For ardent fans of Deep Cuts, the squeaky-clean, 2003 breakthrough album by Swedish synth-pop outfit The Knife, Shaking the Habitual might seem like the band’s final, ugly descent into lunacy. In a little over a decade the brother and sister duo of Karin and Olof Dreijer had undergone a slow yet radical transformation, shedding the seemingly benign digital innocence of minor chart hits like “Heartbeats” and “Pass this On”, and growing into a distinctly avant-garde force of considerable abrasiveness. On the contrary, as both their magnum opus and apparent swan song, 2013’s Shaking the Habitual is the fascinating outcome of a career-length artistic development; an ambitious concoction encapsulating the musical and social ideals the band could only partially articulate in their formative years.

Consisting of singer Karin and producer Olof, The Knife’s early output exudes a playful, yet disquieting naïvety. In retrospect, the latter’s production capabilities seem amateurishly limited – a clumsy grasp of synthesis portraying little subtlety, with a penchant for sickly-sweet plastic textures, layered crudely in their raw unfiltered form. Likewise, Karin’s deceptively chaste lyrics and brash vocal mannerisms ostensibly fetishise melodramatic euro-pop stereotypes, perhaps goading the anglicised snobbery of early 2000s music journalism – playfully conforming to the notion of rock’s superior authenticity.

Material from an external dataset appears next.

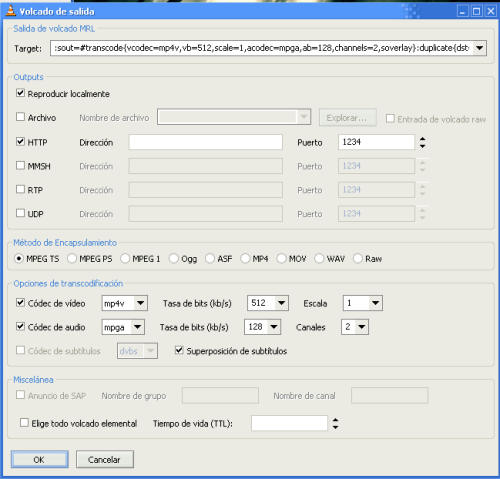Image resolution: width=500 pixels, height=479 pixels.
Task: Expand the mpga audio codec dropdown
Action: (138, 327)
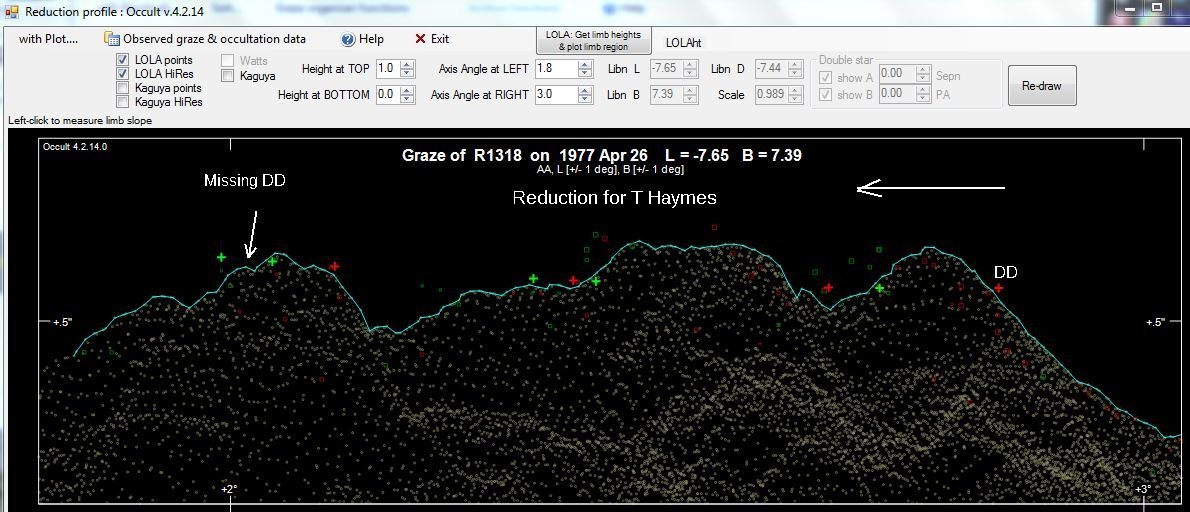
Task: Minimize the Reduction profile window
Action: pyautogui.click(x=1128, y=8)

Yet in the years following the duo began to depart from this initially banal style, burrowing their way toward an increasingly austere, mature, and crepuscular sound which belied their euphoric origins and hinted at desires to utilise their platform to greater ends. Their acclaimed third album, Silent Shout (2006), confirmed an explicit cynicism toward both form and content, announcing the arrival of an often indecipherable political commentary which would come to define their confrontational relationship with future audiences.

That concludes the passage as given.